Personally I was hoping they'd bring wdef up to equality (1 def = 1 damage) or better (1.5 damage? 2 damage?) but it looks like they just don't want there to be a way to reduce the ridiculous damage mobs do by wearing the right gear.

8. I'm sure the several hundred weapon defense from ZHelm, HTP, and other armor x 3 should add up to another 400-500 damage reduced.

9. Depends if they changed Shield Mastery to affect more than the shield itself (haven't heard anyone testing this skill - in GMS it only affects the shield's wdef/mdef, no other stats and no other equips) I guess.

And only really helps 1h Paladins. I guess if it does mean 300&#37; of all equipped wdef it might be a meaningful buff (like, 400 damage reduced due to shield mastery)

10. From what I've heard, it now affects all armor, but I haven't tested it myself. I don't see any reason for a Paladin to use a 2-handed weapon post-BB, anyway.

11. A picture I found a while back on Insoya
Maxed Shield Mastery for Paladins gives +200&#37; total defenses(or x300%), but I think it might not affect % defense on equips since I have +10% HP earrings on my Battlemage & Conversion didn't affect that.

Phys Def: 2102 x 300% = 6306 [short on def o.o?, doesn't affect % def on equips?]
Magic Def: 1080 x 300% = 3240 [this is right]

12. And I dunno why anyone would want to play a Shadower, before or after the Big Bang...

Interesting that it affects all defense though. Maybe I'll look into a decent 1h sword for post-BB damage whoring cause I'm sure as hell not gonna use 1h BWs. Taking off 1400~ damage per hit means nothing under level 90 or so will even damage me.ee

13. Great, thieves get all the avoid with their luk, and dex doesn't do squad for magic. Night lords can dodge all the attacks anywhere, mages should dodge magic semi efficiently, warriors have stance, so bowmen gotta go jump in and hug bodies?

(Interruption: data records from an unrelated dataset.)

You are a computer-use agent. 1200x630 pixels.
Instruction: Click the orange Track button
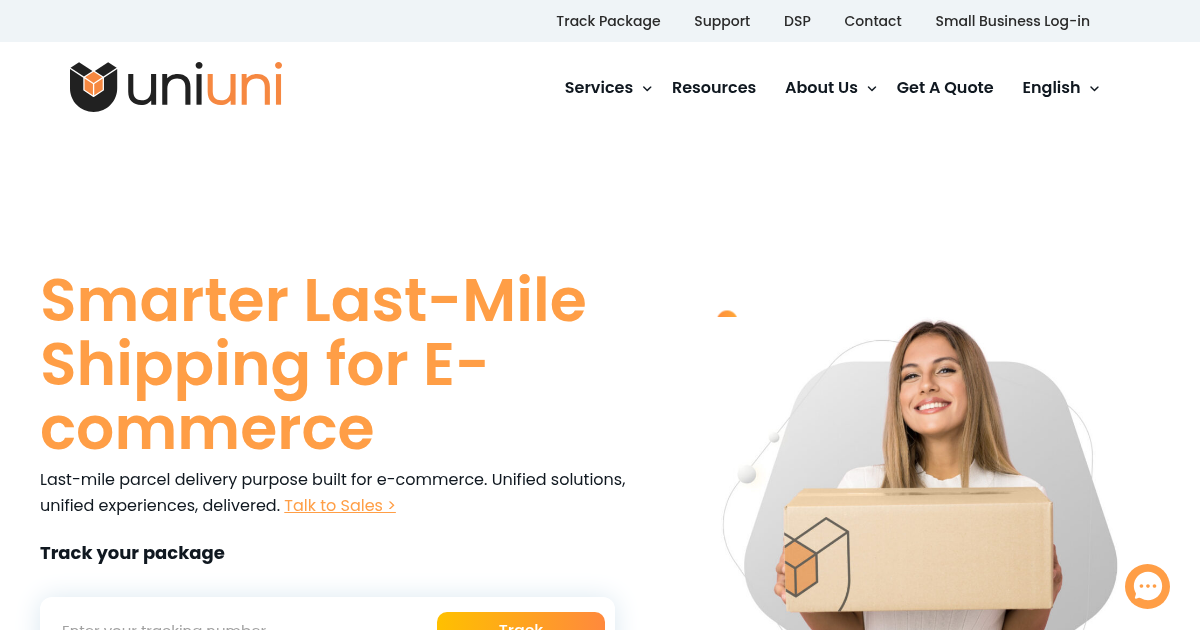tap(521, 621)
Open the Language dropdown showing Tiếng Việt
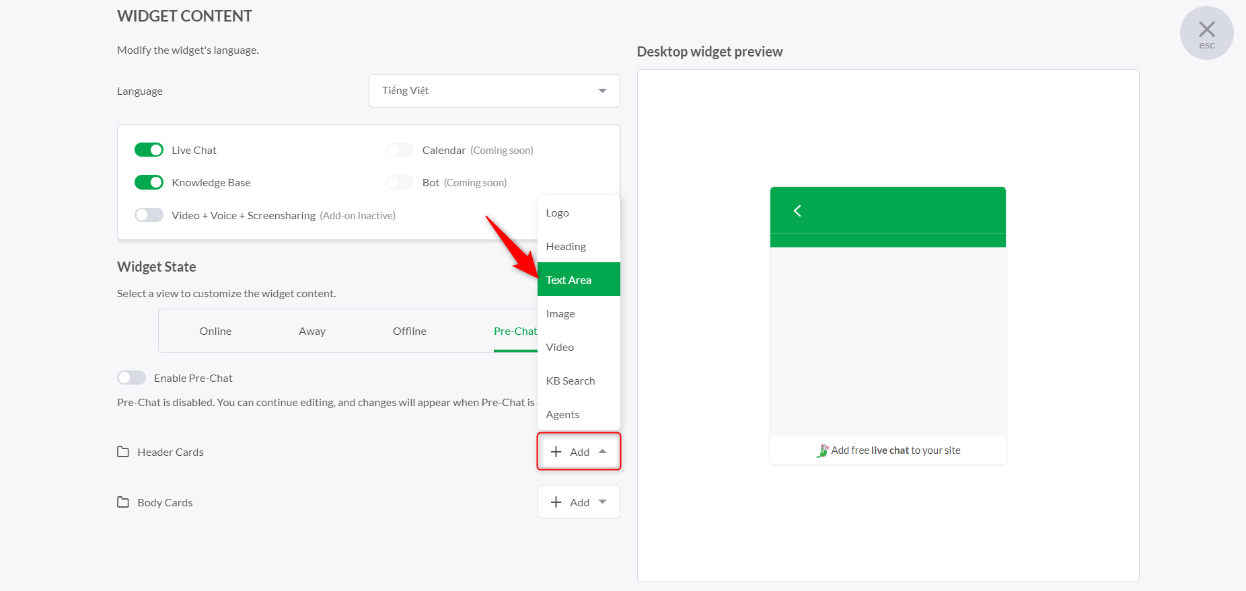This screenshot has width=1246, height=591. click(x=494, y=91)
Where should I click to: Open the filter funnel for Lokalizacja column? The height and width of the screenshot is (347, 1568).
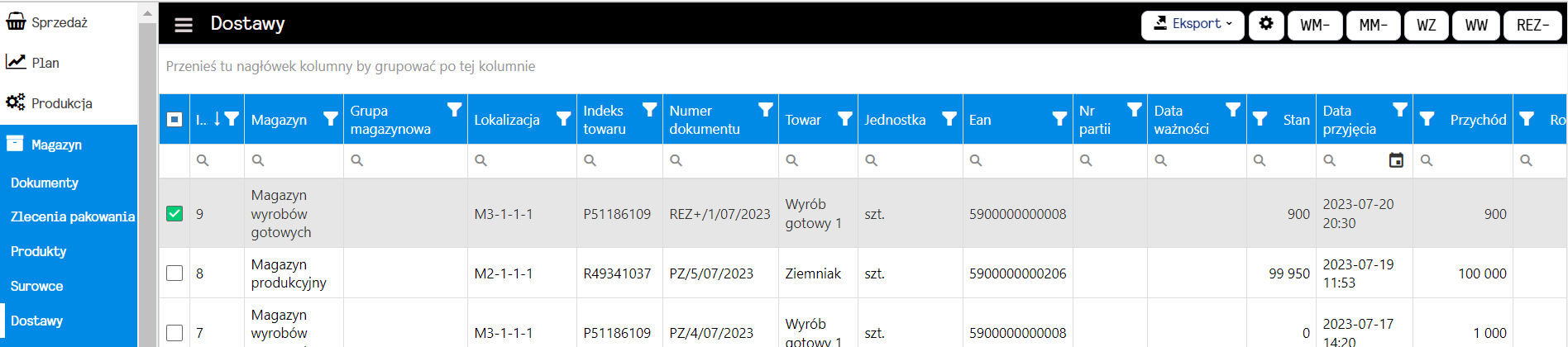point(563,119)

Not nonetheless, thanks for the info Fiel, it's been what I'm looking for.

14. Pink Bean has 256 ACC. That should give you a good idea of how much ACC we're dealing with.

15. Thank god you said that. I was freaking out with seeing that I had, what, 1320 charAvoid at the moment, and assumed Lv. 50 mobs with 2500 Acc would still own my ass most of the time.

EDIT: Quick nooby math question: Just for my sanity of keeping things straight mentally, "flooring" something = truncating, correct?

16. Is it just me, or does this make it sound like it is obscenely easy to evade attacks?

EDIT: Wow, warriors really miss out on evade calculation. So do archers, to a lesser extent.

Thieves, however...

17. Officially: floor(x) equals to the largest (closest to positive infinity) value that is less than or equal to x and lies in .

So basically: Cut (remove) the part after the dot.

18. Ninja'd. o.o

19. So truncation is basically specific flooring? Makes sense. I was chopping off the end anyways, which is why I asked the question in the first place.

20. Another way to think of "floor" would be to round down. Always round down.

This is different from typecasting "int", though. "int" rounds toward zero whereas floor rounds down. That makes truncation different for values below zero. For the purposes of this calculation, though, floor and typecasting int do the same thing.